:: Stored data entries ::
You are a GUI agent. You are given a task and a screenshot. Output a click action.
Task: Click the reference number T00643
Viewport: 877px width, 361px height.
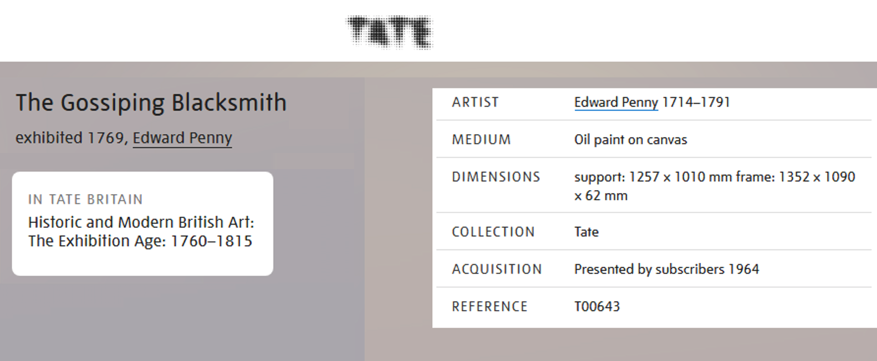[x=596, y=306]
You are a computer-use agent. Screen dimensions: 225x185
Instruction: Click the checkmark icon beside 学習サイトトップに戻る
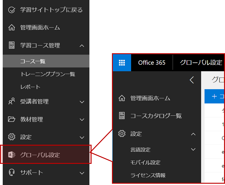(x=12, y=10)
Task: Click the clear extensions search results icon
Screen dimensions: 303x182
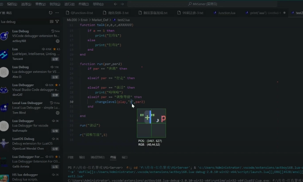Action: (x=52, y=21)
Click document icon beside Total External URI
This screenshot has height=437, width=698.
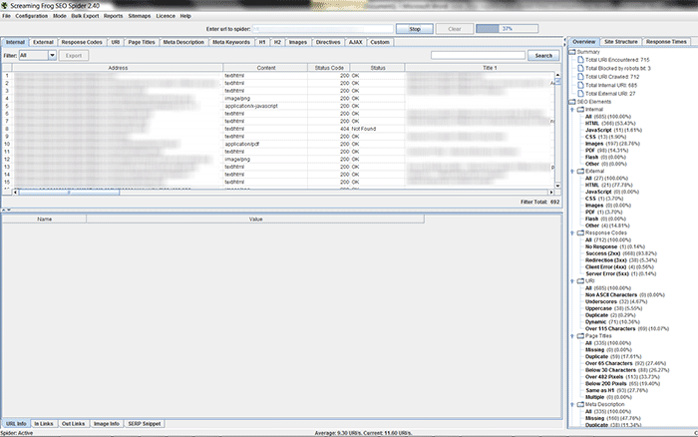[582, 93]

:: Problem to solve ::
When you find a line in the records that contains the word "agent", copy it.

:: Response area ::
You are a GUI agent. You are given a task and a screenshot. Output a click action.
You are a computer-use agent. Screen dimensions: 225x185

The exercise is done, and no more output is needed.